AIM: Rewrite the listing between the lines holding "Where should I click to: Use" and "will [311, 340].", both included, keeping every line and every request but scaling each number inside the answers (the coordinates and any width or height values given there) by 1.75, rounded to whole numbers with halves going up. Leave the rest of the listing out.

DATA TO PROCESS:
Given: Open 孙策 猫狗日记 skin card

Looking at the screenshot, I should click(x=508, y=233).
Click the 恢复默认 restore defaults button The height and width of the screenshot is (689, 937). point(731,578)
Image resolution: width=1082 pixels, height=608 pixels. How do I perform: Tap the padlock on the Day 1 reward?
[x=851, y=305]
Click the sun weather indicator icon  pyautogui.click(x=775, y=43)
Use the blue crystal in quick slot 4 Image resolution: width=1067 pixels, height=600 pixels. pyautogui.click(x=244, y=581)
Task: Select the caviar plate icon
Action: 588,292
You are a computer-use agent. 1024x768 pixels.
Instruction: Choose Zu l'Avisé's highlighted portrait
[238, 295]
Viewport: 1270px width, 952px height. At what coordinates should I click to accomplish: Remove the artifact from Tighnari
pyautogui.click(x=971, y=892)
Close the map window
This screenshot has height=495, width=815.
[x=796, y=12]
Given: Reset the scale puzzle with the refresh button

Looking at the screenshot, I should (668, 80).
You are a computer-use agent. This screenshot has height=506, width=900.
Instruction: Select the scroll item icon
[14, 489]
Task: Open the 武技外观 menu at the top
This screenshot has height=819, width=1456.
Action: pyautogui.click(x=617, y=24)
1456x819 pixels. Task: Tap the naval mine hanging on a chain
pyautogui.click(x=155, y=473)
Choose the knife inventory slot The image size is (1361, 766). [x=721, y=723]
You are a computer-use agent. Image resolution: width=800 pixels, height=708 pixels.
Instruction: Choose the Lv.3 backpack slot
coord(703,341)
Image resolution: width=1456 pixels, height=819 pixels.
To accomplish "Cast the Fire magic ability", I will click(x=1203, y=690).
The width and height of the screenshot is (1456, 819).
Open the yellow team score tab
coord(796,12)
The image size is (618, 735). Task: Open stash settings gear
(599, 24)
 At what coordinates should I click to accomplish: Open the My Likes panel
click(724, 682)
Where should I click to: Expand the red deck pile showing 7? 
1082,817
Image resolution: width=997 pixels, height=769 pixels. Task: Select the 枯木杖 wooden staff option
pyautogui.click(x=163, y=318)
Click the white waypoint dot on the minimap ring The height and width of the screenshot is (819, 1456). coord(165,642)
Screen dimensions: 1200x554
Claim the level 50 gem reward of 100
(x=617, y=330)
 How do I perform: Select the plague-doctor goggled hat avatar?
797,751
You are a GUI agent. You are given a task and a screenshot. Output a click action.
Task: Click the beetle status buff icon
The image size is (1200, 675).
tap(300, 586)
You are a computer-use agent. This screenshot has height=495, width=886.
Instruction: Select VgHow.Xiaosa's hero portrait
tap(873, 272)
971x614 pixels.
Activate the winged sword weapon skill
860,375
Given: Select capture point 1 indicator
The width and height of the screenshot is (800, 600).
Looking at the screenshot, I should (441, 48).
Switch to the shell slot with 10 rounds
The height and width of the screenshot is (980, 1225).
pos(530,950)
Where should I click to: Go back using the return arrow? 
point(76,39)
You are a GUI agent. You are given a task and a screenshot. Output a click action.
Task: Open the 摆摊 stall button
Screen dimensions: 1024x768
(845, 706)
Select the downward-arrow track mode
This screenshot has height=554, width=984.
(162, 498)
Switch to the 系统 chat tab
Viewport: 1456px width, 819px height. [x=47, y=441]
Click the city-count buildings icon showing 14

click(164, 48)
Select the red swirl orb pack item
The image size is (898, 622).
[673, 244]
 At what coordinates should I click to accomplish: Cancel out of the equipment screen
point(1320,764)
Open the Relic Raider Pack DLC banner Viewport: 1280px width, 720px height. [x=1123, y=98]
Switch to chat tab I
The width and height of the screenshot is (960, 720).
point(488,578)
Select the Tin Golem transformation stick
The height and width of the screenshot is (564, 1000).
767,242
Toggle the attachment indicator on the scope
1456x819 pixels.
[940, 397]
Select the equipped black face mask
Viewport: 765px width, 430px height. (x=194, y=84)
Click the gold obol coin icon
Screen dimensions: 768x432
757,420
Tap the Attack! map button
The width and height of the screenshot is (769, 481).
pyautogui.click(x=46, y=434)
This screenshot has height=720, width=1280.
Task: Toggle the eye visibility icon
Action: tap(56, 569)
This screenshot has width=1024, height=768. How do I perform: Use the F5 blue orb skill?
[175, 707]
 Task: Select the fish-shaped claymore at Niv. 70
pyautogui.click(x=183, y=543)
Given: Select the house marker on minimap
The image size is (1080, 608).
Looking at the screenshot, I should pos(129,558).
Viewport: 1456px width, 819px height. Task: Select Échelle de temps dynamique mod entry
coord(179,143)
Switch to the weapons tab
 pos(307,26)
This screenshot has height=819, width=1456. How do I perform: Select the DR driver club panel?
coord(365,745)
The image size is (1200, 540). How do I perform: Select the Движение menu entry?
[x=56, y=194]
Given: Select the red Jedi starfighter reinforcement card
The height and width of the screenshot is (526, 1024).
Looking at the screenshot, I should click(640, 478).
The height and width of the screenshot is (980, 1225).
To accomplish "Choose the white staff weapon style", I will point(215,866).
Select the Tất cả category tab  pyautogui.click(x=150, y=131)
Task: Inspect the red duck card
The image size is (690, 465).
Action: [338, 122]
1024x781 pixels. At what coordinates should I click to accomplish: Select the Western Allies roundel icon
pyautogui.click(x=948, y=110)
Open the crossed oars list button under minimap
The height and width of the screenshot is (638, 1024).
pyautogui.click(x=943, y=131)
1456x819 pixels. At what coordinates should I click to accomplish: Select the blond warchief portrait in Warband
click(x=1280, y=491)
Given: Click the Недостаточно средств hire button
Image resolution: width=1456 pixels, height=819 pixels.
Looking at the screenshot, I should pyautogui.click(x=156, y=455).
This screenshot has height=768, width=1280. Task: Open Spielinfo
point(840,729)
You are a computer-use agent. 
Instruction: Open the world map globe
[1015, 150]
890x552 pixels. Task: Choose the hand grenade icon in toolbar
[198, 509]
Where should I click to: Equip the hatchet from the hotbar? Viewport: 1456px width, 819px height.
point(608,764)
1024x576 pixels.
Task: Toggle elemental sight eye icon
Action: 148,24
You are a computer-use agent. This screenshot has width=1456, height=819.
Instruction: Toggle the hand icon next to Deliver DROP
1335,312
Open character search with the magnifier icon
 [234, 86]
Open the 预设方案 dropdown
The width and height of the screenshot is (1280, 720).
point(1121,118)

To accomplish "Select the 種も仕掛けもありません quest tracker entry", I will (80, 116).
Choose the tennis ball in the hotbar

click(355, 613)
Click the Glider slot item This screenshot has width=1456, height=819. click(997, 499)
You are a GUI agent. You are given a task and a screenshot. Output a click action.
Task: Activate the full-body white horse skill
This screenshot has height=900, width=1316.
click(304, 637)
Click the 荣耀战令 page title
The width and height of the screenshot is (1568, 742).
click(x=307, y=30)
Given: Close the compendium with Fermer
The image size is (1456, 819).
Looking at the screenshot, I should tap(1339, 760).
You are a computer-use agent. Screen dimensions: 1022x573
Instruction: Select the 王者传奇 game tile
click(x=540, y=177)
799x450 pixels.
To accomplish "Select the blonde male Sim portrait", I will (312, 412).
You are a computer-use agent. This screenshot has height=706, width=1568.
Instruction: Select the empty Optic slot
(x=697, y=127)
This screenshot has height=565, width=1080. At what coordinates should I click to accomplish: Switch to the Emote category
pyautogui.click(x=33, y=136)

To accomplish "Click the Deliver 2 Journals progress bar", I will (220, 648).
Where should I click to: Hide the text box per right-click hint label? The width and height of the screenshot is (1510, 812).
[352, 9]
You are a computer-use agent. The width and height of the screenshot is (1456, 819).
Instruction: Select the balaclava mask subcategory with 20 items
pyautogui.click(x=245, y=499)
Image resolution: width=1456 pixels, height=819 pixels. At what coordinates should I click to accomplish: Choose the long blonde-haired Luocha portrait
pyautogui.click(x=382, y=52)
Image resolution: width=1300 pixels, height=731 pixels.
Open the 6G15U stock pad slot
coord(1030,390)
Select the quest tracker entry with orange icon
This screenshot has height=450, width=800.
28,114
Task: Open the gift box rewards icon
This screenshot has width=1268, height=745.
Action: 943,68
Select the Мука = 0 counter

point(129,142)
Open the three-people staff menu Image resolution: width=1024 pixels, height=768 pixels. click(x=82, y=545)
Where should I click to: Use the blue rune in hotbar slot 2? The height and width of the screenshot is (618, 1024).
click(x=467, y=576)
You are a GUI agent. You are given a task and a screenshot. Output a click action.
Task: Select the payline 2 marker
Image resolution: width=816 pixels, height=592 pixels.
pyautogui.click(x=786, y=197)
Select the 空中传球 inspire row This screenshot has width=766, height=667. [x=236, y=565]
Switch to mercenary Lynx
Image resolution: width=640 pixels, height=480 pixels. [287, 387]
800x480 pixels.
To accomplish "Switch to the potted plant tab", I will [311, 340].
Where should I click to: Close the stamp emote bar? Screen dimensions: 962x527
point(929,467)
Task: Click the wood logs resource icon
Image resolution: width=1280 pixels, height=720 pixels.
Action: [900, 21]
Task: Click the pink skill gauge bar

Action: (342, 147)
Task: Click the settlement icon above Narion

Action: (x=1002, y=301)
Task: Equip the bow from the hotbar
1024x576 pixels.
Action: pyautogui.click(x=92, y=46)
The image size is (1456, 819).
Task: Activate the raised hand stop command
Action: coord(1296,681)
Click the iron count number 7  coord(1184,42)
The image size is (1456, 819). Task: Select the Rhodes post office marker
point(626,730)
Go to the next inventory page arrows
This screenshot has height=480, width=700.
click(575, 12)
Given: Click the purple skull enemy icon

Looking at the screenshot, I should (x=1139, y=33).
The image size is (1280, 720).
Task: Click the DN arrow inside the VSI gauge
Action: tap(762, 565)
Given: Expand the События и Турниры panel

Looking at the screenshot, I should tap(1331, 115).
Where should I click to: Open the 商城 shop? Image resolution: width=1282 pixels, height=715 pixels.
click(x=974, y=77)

SOLUTION:
Where should I click to: Use the blue rune in hotbar slot 2? The height and width of the screenshot is (618, 1024).
click(x=817, y=1008)
You are a GUI agent. You are given a task and a screenshot. Output a click action.
Task: Select the payline 2 marker
Image resolution: width=816 pixels, height=592 pixels.
pyautogui.click(x=1376, y=345)
Select the 空中传球 inspire row This screenshot has width=766, height=667. [x=413, y=989]
Switch to mercenary Lynx
Image resolution: width=1120 pixels, height=840 pixels. [502, 677]
800x480 pixels.
To accomplish "Switch to the potted plant tab", I will [544, 595].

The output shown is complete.